In the midst of passing massive gun control legislation in the Nutmeg state, Connecticut lawmakers plan on moving sick prison inmates to a nursing home in Rocky Hill. Although some Connecticut state legislators appear confident the inmates will not be a threat to the neighborhood, State Sen. John Kissel (R - Enfield) is not buying it.
"What if it was your mom or dad or grandparents in this nursing facility and one whole wing is dedicated towards prisoners?" Kissel told the CT Mirror in February. He added that the kinds of crimes the inmates were convicted of would make a difference. If there were 25 convicted murderers in a facility, he said, "I don't care how old they are, I would not feel good about it." :
Kissel said having a separate facility dedicated to parolees would cause fewer concerns, although he said 95 beds is a lot and could raise questions about location, staffing and security.
"I don't care if they're 80 years old," he said. "They're incarcerated for a reason."
Rep. Craig Miner, R-Litchfield, said it could make fiscal sense to have people with significant health issues receive care in lower-cost settings. The state currently spends just under $100 million on health care for prisoners, a figure that's drawn scrutiny from lawmakers.

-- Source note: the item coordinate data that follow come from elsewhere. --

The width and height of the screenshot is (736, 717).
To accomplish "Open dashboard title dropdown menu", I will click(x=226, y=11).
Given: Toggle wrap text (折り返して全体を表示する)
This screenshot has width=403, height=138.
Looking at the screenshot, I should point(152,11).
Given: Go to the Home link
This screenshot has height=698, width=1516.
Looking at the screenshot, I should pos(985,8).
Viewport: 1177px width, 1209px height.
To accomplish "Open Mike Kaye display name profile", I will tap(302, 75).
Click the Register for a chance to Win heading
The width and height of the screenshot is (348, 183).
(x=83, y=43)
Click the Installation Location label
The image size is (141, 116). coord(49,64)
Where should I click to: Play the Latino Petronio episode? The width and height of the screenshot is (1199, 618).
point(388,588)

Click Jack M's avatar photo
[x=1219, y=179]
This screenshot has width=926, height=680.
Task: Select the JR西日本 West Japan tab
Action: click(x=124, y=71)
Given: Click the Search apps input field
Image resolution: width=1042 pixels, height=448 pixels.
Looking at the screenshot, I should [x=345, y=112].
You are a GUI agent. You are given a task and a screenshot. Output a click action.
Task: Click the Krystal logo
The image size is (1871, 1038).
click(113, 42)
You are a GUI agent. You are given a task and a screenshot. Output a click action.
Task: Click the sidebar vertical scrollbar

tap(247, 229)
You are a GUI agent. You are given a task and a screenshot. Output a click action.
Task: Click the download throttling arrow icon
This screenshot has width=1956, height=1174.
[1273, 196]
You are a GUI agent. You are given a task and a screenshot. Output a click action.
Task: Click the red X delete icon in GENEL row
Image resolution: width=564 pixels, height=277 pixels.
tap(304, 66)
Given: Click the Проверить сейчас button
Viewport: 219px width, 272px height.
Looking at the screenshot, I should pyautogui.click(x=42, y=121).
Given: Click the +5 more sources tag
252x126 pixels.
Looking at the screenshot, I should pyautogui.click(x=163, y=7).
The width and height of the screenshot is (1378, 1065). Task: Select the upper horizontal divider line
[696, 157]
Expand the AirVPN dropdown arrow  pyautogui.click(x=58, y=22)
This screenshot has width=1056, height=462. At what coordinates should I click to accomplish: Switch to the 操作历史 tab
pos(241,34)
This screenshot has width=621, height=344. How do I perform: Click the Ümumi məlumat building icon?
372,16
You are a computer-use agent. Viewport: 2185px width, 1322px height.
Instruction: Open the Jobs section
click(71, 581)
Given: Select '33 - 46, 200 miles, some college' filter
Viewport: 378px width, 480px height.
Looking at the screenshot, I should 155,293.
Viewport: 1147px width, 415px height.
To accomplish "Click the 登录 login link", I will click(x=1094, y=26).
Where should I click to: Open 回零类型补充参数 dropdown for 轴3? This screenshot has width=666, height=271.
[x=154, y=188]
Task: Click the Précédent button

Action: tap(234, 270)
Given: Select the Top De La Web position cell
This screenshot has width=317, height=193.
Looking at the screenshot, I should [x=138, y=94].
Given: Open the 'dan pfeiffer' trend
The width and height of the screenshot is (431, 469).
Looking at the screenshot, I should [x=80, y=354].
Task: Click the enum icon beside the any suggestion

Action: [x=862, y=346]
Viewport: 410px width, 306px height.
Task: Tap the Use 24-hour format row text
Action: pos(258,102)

But Miner said it will be critical for the plans to be clearly disclosed and explained so people understand what's happening in their communities.
"I try not to be an alarmist, but I do think there are a lot of reasons for concern and a lot of hope that if done the right way, it can save the state some money, allow us to, as Secretary [Benjamin] Barnes said, rebalance this asset of a nursing home in some other productive way, and not upset the community in which they exist," he said.
Miner likened the situation to group homes opening in communities. In some cases, it worked well, with no tension, while in other cases, it didn't go as well, the result, Miner said, of not having the communication to make neighbors understand what was happening.